In vitro methylation of reporter plasmid and reporter gene assays
In vitro methylation of reporter plasmids was carried out as reported previously . Briefly, methylases SssI, HpaI and HpaII were used to methylate MOR promoter/luciferase reporter constructs following the recommendations of the manufacturer (New England Biolabs). Complete methylation was determined by digesting the DNA constructs with the methylation-sensitive restriction enzyme Bstu1, HpaI, HpaII (New England Biolabs) respectly and running the products on an agarose gel. Only DNA that was completely methylated was used. The construction of all luciferase fusion plasmids (pL450, pLup, and pL1.3 k) used in this study has been described previously . SH-SY5Y cells were plated 24 h prior to transfection at a density of 3×105 cells/well in six-well culture plates. Transfection was carried out using the effectene transfection reagent (QIAGEN) as described by the manufacturer. Cells were washed and lysed with lysis buffer (Promega) 48 h after transfection. To correct differences in transfection efficiency, a one-fifth molar ratio of a pCH110 plasmid (Amersham Biosciences) containing the β-galactosidase gene under the simian virus 40 promoter was included in the transfection to normalize values. The luciferase and galactosidase activities of each lysate were determined as described by the manufacturers (Promega and Tropix, respectively). Each normalized value represents the average of at least three independent determinations.

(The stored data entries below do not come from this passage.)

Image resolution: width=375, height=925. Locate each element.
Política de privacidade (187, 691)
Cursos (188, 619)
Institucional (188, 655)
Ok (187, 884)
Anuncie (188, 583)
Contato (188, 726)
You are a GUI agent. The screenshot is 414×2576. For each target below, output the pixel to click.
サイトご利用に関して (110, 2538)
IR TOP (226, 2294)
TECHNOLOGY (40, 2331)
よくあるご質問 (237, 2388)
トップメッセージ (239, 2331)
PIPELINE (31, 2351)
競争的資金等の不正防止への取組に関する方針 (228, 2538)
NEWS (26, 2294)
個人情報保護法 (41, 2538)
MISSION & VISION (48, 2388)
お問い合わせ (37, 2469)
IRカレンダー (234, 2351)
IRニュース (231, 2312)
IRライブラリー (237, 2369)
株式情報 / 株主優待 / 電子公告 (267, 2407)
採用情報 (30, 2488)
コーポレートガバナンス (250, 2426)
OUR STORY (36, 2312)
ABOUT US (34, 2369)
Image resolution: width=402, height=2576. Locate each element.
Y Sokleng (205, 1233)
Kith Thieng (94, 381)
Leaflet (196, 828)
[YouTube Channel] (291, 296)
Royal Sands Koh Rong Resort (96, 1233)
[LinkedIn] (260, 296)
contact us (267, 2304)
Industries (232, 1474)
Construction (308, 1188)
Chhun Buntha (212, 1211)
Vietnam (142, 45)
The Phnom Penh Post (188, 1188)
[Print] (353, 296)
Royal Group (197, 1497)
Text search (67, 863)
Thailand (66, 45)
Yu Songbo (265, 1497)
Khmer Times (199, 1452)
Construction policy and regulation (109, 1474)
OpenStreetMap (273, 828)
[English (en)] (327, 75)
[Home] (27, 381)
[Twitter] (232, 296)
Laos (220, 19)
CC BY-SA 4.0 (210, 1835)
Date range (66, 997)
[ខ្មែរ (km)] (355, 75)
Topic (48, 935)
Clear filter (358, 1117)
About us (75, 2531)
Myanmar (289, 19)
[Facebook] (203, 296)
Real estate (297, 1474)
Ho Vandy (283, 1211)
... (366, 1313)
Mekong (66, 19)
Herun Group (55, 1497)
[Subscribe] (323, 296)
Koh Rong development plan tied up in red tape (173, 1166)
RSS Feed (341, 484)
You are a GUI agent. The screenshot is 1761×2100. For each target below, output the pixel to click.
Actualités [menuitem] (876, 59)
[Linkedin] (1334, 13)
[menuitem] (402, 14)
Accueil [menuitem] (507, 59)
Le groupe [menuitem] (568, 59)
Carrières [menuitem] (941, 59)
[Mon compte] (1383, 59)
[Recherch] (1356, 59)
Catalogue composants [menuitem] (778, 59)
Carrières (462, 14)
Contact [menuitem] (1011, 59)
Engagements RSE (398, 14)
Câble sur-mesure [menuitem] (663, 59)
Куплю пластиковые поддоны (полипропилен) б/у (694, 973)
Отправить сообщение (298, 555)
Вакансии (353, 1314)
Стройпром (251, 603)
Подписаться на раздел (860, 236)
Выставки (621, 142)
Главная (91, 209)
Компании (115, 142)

Data are expressed as mean±SEM. Statistical analysis between two samples was performed using Student t test. Statistical comparison of more than two groups was performed using one-way ANOVA followed by a Tukey post hoc test. The significance of any differences in thermal latency in behavior test was assessed using two-way ANOVA. “Time” was treated as “within subjects” factor and “treatment” was treated as a “between subjects” factor. The area under the pain threshold change versus time curve was calculated by GraphPAD Prism5 (Graph Pad Software, Inc., San Diego, CA) in some behavioral test. Statistical analyses of data were generated using GraphPAD Prism 5. All p values given are based on two-tailed tests. A value of p less than 0.05 was considered as statistically significant.